Majority of the people practice subsistence farming. They hardly get credit facilities to expand their farms. This situation predisposes them to poverty. As a result they find it difficult to meet their social obligations like payment of taxes and school fees. Poverty is therefore wide spread in the district.
In view of the high illiteracy rate among farmers, agricultural research findings cannot be utilized to their advantage. The ratio of farmers to extension officers is high, therefore rendering farmers inaccessible to extension services.

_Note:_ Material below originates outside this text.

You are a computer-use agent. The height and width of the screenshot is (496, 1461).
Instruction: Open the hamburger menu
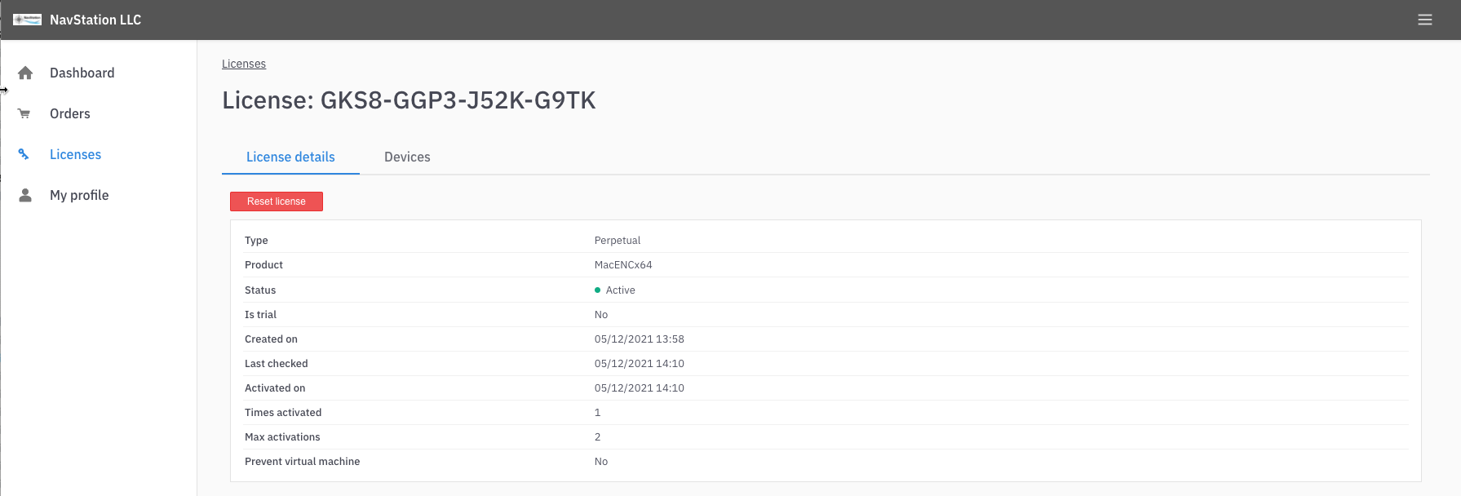[x=1425, y=19]
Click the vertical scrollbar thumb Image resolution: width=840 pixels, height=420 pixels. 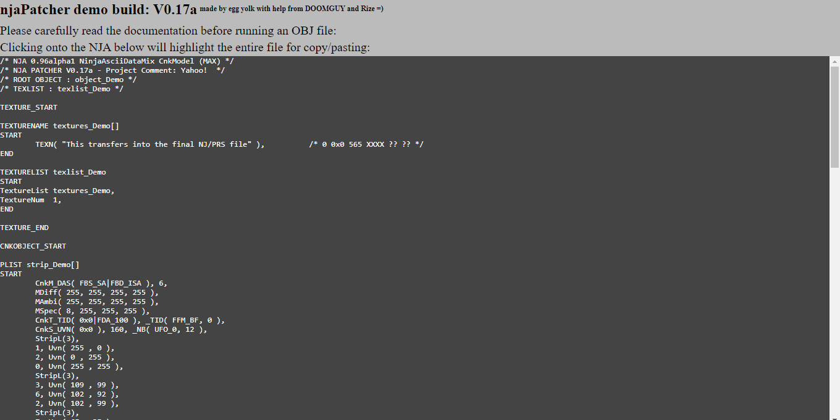834,117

The district faces a threat of HIV/AIDS infection because of its proximity to Obuasi, an area known to have high prevalence rate of 4.0% as against national prevalence rate of 3.1%. The hilly nature of the areas around Kusa, force drivers to pass the nights at Fomena and Kusa; such drivers can also spread the disease. An association of persons living with HIV/AIDS (PLWHAS) known as PRECIOUS LIFE has been formed at Asokwa. It is therefore a manifestation that, some communities like Asokwa, Fumso and Akrokerri are threatened with the pandemic. The district could therefore be at risk. The District Assembly would conduct a baseline survey on HIV/AIDS and step up a Behavioural Change Communication (BCC) as a strategy to control the spread of the disease.

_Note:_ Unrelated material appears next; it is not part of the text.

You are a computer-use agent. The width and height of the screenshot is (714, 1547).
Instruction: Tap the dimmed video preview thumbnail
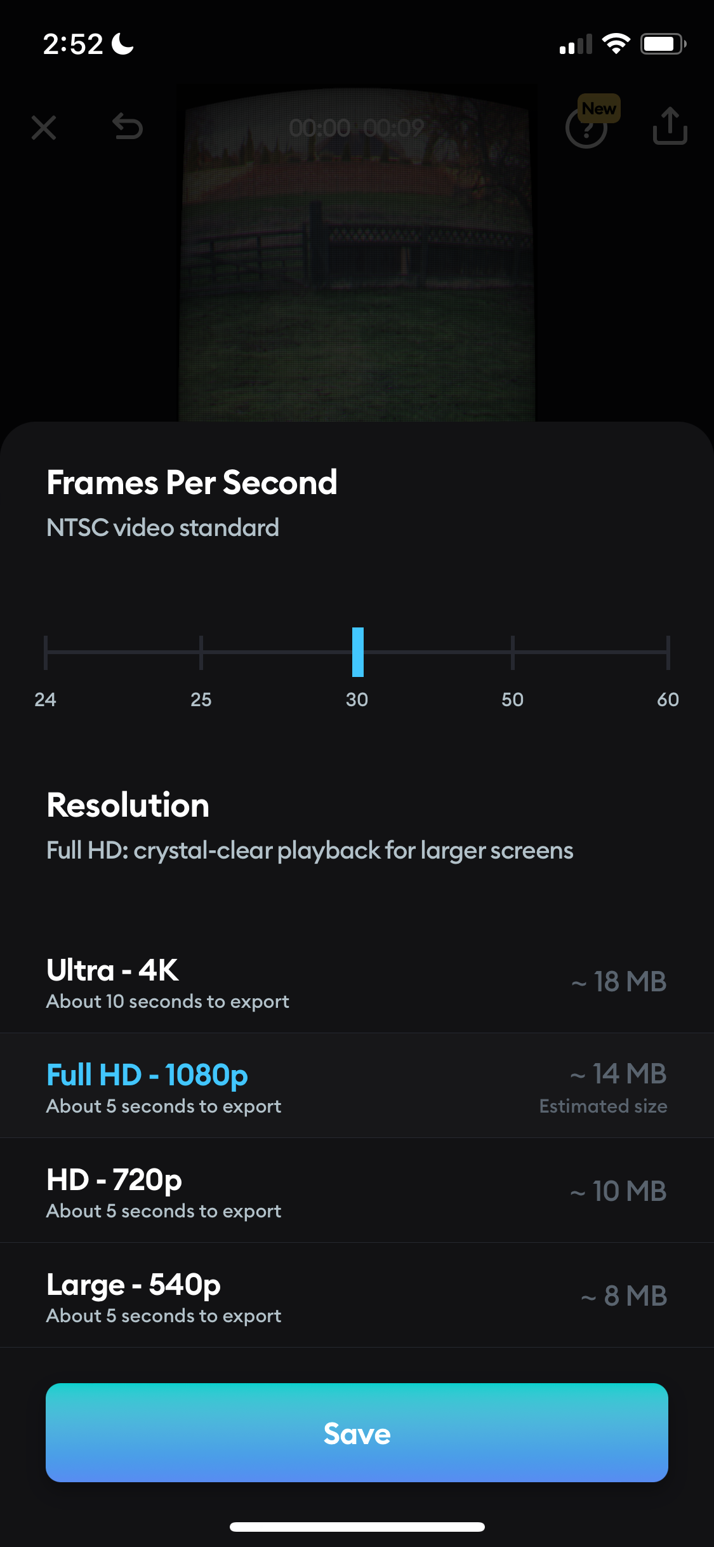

Physical developments in the district did not make room for disability issues. Artificial barriers have inadvertently been created in the communities which impede movement of persons with disabilities (PWDS). PWDS are technically prevented from using public facilities like toilets and school buildings. The district will ensure that such artificial barriers are removed to allow easy movement. In line with the
Disability Law, the new District Assembly block has the necessary provisions that would facilitate easy movement by PWDS.

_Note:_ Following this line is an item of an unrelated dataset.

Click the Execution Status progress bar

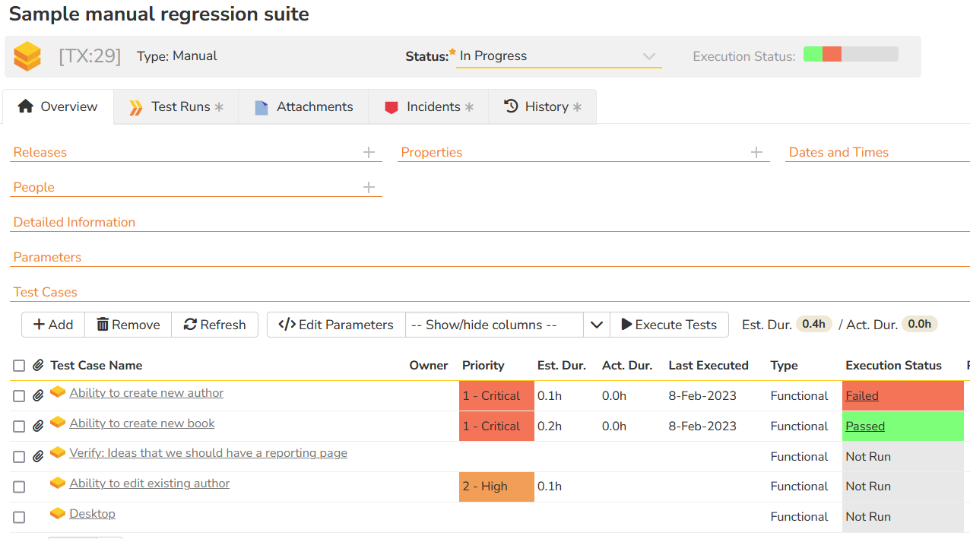click(851, 55)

Indiscriminate felling of trees for lumber also poses a serious threat to the environment. The District Assembly would form a task force to clamp down chain saw operators in order to prevent further degradation of the environment.
The markets at Fumso, Bodwesango and Pipiiso are normally patronized by school children as porters. This truant behaviour affect teaching and learning in the schools. If this behaviour is not checked, the dropout rate will increase and eventually human resource development will adversely be affected. The district will have to enact bye-laws to control school children and oblige parents to be responsible to their wards.
Hindrance to progress in the fight against gender discrimination include, lack of reliable data disaggregated by sex, the scarcity of financial and technical resources for women’s programmes and lack of representation in the political arena. Gender discrimination in the District will be addressed as stated in the Millennium Development Goals of promoting gender equality and empower women within the plan period. The District seeks to reduce by 15% disparity in primary and secondary schooling for the girl child.
Programmes such as economic empowerment in agriculture sector through credit facilities for women farmers, sensitization of women on domestic violence bills, disability bills and encouraging the women to accept public office in our local government structures would be pursued. More girl-child enrolment in second cycle and possibly third cycle schools/colleges would be pursued for them to serve as role models.